McNeal-Edwards Co. v. Frank L. Young Co.

Decision Date22 July 1931
Docket NumberNo. 2345.,2345.
Citation51 F.2d 699
PartiesMcNEAL-EDWARDS CO. v. FRANK L. YOUNG CO.
CourtU.S. Court of Appeals — First Circuit

Before BINGHAM, ANDERSON, and WILSON, Circuit Judges.

BINGHAM, Circuit Judge.

Since this case was before us on rehearing, July 1, 1930, when we entered judgment dismissing the cause for want of jurisdiction for lack of personal service upon the defendant, 42 F.(2d) 362, the Supreme Court has had the case under consideration, reversed our judgment, and remanded the case for further proceedings. Young Co. v. McNeal-Edwards Co. (decided May 18, 1931) 283 U. S. 398, 51 S. Ct. 538, 75 L. Ed. 1140.

The Supreme Court, however, failed to pass upon the merits of the controversy and upon which the Young Company had been granted a rehearing. It therefore becomes essential to a disposition of the case that we should pass upon the merits.

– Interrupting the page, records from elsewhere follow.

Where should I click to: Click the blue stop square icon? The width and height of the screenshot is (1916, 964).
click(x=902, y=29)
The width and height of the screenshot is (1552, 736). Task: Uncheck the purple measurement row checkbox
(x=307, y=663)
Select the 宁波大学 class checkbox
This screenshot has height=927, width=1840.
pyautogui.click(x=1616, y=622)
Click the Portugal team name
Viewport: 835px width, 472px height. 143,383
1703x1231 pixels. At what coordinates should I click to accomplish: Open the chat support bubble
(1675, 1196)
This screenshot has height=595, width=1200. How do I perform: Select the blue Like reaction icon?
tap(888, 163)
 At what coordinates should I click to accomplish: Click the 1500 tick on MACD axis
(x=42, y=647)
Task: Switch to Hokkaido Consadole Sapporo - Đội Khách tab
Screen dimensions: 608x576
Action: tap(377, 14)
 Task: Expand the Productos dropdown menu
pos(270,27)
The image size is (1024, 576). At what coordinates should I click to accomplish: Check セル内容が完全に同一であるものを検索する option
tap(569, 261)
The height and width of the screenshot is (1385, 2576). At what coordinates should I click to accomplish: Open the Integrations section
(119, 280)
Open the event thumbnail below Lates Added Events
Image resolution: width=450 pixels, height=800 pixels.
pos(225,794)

In our opinion of November 12, 1929, 35 F.(2d) 829, as to the merits of the controversy, it was held that, inasmuch as the contract contained a provision requiring the plaintiff to return the drums, which the jury had found it had not done within a reasonable time prior to September 15, 1922, and on that date had attached the drums, wrongfully retained by it until that time, it could not recover on the ground that the case fell within the doctrine of Sipley v. Stickney, 190 Mass. 43, 76 N. E. 226, 5 L. R. A. (N. S.) 469, 112 Am. St. Rep. 309, 5 Ann. Cas. 611. This is the only question raised in the case meriting further consideration on this rehearing.

In considering this question and the applicability of the doctrine announced in Sipley v. Stickney to this case, it is essential that we should point out in a concise way just what the facts in this case are.

By a contract of January 5, 1922, the McNeal-Edwards Company, a corporation doing business in Virginia, contracted to sell to the Frank L. Young Company, a corporation doing business in Massachusetts, one thousand to twelve hundred drums of Prime A Crude Menhaden Fish Oil at 33 cents per gallon, in seller's drums, to be delivered f. o. b. at a railroad in Baltimore for shipment to the Young Company, payment to be made in cash against documents, not including the drums. The contract also contained a stipulation that the Young Company should return the drums to the seller, freight prepaid. There were other provisions in the contract guaranteeing that the oil should be under 5 per cent. acidity, and that in case a sample, to be drawn by George A. Thompson, showed, according to Gascoyne's test, at the time of the gauging, to be in excess of 5 per cent. acidity, then the seller was to make an allowance of 1 per cent. per gallon for each per cent. or fraction thereof above 5 per cent. F. F. A.; and that the oil was to be gauged and sampled by Thompson at the time of the shipment.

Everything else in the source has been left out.